** EXERCÍCIO PROPOSTO **
Por favor, transcreva do texto de leitura o trecho que começa nas palavras "(Vai estudar, Carrie." e vai até "Rendimento zero hoje.", inclusive.

==== TEXTO DE LEITURA

Argentino. Eu adoro Argentinos. E louro. Daquele louro meio ruivo, com algumas sardas – ele deve ter parentes ruivos. De olho azul. Só falta ele ter histórico de gêmeos na família. Pequenas ruguinhas ao redor dos olhos. Daquelas pessoas que são muito claras e tem rugas cedo – mas ele também não é muito novo, não. Deve ser mais velho do que eu. Uma bolha na mão esquerda. Fofo. Será que é de escrever? Será que ele é canhoto? Muito fofo. Ele tá segurando a caneta com a mão esquerda. Ih, não!! Trocou pra escrever. Sublinhou uma coisa no livro. O que será? Meu número certinho. Você não tem a sensação de que algumas pessoas, por mais bonitas, simplesmente não são o seu número e outras simplesmente são? Nem um pouco fragilzinho. Não-viado. Definitivamente não-viado. Só desconfio que no churrasco ele chegou com uma menina. Mas não vi beijar então não sei se era namorada ou amiga (deve ser namorada, Carrie. Claro que é namorada. Um homem desse vai ficar solteiro? E se ficar, vai te dar bola? Fica esperta, Carrie). Deus não seria tão bom. Toninho não seria tão bom. Eles já me mandaram pra cá, né? Contenta, Carrie. Contenta que você já tirou na loteria por uns 5 anos. É. Deus – ou o Acaso ou o Destino, whatever, pois no final é tudo a mesma coisa - não seria tão bom. Um raio não cai duas vezes seguidas em um mesmo lugar.

Ou cai?

(Vai estudar, Carrie. Vai estudar. Pára de pensar merda. Por que eu não sou que nem a amiguinha boliviana que tá ali, toda encolhidinha no seu xale/manta, estudanto pra caramba? Por isso que ela tá aqui fazendo doutorado inteiro e você só sanduíche. Ela não deve ter um blog. Ela é melhor que vocêêêê. Lalalalalalaaaaa).

Rendimento zero hoje.

E pra completar ta passando Harry e Sally. Putz. Aí fodeu de vez.

11 comentários:

Anônimo disse...

Eu já achava que vc ia sair daí casada, agora que vc encontrou o ruivo então... é certeza!!! Deus é bom sim!!! (Já imagino seus filhinhos!)

Olha como tudo tá certo: ele se lembrou do encontro e vc não! Desprezo total!!! Os homens adoram esse joguinho, a gnt não pode simplesmente mostrar q tá afim e ponto. Tem que mentir e fingir que o sujeito é insignificante, mesmo que seja o exato número. Detalhe: nesse caso o "desprezo" foi a mais pura verdade... sinal dos céus!!!


Hahaha!!! Ninguém mandou vc ficar me dando idéia!!! :)

Boa sorte e beijos!

Lidiane.

a que deseja disse...

Vai garooouuutaaa!!

========
==== SEGMENTO DE DADOS

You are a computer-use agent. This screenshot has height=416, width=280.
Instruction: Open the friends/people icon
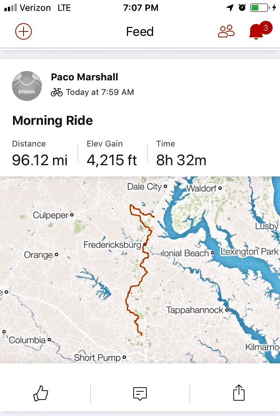coord(226,31)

========

** RESPOSTA DO EXERCÍCIO **
(Vai estudar, Carrie. Vai estudar. Pára de pensar merda. Por que eu não sou que nem a amiguinha boliviana que tá ali, toda encolhidinha no seu xale/manta, estudanto pra caramba? Por isso que ela tá aqui fazendo doutorado inteiro e você só sanduíche. Ela não deve ter um blog. Ela é melhor que vocêêêê. Lalalalalalaaaaa).

Rendimento zero hoje.